HC Deb 16 July 1987 vol 119 cc1272-3
10. Mr. John Townend

asked the Secretary of State for the Home Department if he will give an estimate of the additional man hours required to deal with the extra paperwork and administration resulting from the Police and Criminal Evidence Act; and if he will estimate the effect on the number of policemen on the beat.

Mr. Hurd

The first estimate cannot be given because we do not know how much time the police spent on record-keeping before the Act came into force. In many cases where the Act imposes a statutory requirement the police were already keeping records in order to avoid arguments and get convictions. In other cases, new recording requirements act as necessary safeguards on the exercise of additional police powers. How many police officers are available for beat patrolling in any area at a particular time obviously depends on many factors and no one could estimate reliably the effect of any one of them.

Mr. Townend

I thank my right hon. Friend for his reply. At a meeting with local Members of Parliament the chief constable of Humberside said that the requirement to take a verbatim record of all statements was taking up a considerable amount of additional time, that it was putting pressure on police manpower and that it was also making it more difficult to get at the truth, because the cross-questioning of suspects became slower and more tedious, those who were prone to lie had more time to think about what they were saying and therefore it was more diffcult to catch them out.

Mr. Hurd

I know of that point, but it is also a fact that in London and Greater Manchester the police forces had already moved to the taking of something like contemporaneous notes, because they had found that, unless they did that, what went on in a police station was afterwards challenged and they were not securing convictions. That was the reasoning that lay behind that provision in the Act. Tape recording is the answer, and as we introduce it steadily throughout the country, as we are doing, it will solve that problem.

Sir Eldon Griffiths

As my right hon. Friend's officials have been unable to provide him with any estimates, why does he not examine the report of Her Majesty's Chief Inspector of Constabulary? His estimate is that 2,400 man years and £45 million of additional expenditure were required to do the training for the introduction of the Police and Criminal Evidence Act and that there has been a significant reduction in arrests and clear-ups, which the Chief Inspector of Constabulary thinks must be connected with the Police and Criminal Evidence Act. I support the Police and Criminal Evidence Act, but when he considers police manpower I hope that my right hon. Friend will take into account the problems that this legislation has created.

Mr. Hurd

Of course I have read the report of Her Majesty's Chief Inspector. It showed that there was a considerable once-for-all training burden on the police. In some rural areas, the need for custody sergeants produces a demand for manpower that I regard as legitimate. I do not accept that record-keeping in police stations is unnecessary. My hon. Friend will have noticed with pleasure that the clear-up rate after the dip last year has begun to improve. It was 5 per cent. up in the first quarter of this year, compared with the first quarter of last year.

Mr.

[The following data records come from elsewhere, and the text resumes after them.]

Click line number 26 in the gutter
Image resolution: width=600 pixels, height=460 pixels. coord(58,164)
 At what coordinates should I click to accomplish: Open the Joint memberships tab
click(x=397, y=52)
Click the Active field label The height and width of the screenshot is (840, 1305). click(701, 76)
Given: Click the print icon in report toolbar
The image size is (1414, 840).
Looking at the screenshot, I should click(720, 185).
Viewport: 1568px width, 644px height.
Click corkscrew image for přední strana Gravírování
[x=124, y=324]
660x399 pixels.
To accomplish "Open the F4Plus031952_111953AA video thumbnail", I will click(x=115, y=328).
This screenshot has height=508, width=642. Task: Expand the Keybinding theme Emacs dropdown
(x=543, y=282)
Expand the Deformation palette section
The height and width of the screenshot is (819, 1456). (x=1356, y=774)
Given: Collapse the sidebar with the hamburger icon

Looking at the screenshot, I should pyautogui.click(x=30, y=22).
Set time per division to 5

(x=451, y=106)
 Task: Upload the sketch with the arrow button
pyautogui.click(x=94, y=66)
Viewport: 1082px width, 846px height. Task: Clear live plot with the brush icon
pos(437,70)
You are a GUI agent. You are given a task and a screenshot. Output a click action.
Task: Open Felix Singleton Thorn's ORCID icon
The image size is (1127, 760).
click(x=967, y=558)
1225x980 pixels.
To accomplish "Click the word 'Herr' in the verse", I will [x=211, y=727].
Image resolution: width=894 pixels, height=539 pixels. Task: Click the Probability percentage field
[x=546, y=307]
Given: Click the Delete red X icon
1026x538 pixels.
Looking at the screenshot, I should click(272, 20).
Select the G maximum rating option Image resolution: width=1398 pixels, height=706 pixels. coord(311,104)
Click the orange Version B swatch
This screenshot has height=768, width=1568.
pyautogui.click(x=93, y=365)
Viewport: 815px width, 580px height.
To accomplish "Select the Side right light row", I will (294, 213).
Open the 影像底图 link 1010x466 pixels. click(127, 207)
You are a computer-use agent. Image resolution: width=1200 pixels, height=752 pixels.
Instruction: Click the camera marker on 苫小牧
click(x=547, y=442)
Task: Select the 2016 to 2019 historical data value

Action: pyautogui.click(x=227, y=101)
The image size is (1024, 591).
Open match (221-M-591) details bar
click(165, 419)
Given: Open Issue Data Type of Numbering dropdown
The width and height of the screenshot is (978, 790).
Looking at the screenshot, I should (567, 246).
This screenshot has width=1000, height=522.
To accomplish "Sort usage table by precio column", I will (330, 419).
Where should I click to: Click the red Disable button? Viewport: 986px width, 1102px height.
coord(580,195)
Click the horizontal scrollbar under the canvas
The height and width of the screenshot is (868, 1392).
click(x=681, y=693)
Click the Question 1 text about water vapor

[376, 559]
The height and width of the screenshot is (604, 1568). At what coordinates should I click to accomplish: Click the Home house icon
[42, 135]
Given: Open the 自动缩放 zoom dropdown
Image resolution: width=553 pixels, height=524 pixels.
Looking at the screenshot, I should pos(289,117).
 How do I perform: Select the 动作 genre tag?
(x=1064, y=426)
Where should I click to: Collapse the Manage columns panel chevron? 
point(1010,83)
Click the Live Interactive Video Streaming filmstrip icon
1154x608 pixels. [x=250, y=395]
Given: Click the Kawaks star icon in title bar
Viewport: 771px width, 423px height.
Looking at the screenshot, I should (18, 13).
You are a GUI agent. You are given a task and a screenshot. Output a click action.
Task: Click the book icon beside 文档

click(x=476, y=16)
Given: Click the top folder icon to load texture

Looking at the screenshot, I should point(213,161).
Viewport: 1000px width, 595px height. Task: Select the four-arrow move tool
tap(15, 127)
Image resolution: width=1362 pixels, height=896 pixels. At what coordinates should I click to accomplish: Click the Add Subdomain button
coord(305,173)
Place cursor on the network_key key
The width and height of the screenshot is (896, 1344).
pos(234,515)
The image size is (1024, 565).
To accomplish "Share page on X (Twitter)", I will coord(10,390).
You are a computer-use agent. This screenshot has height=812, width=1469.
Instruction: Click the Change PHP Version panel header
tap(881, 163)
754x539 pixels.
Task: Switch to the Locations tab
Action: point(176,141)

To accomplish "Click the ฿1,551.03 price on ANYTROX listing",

Corbett

As the Home Secretary does not know how much extra work the Police and Criminal Evidence Act has produced, will he undertake to make inquiries of the police to find out? Does he not recall the Opposition warning predicting that, instead of setting out the responsibilities of the citizen and the powers of the police, the Act would turn into no more than a bureaucratic nightmare?

Mr. Hurd

I do not know how the hon. Gentleman can say that when, day after day and night after night, we faced detailed Opposition amendments to increase the paperwork, to increase the bureaucracy and to load on to the police burdens which their representatives and we decided were quite unreasonable. The general election has given the hon. Gentleman amnesia.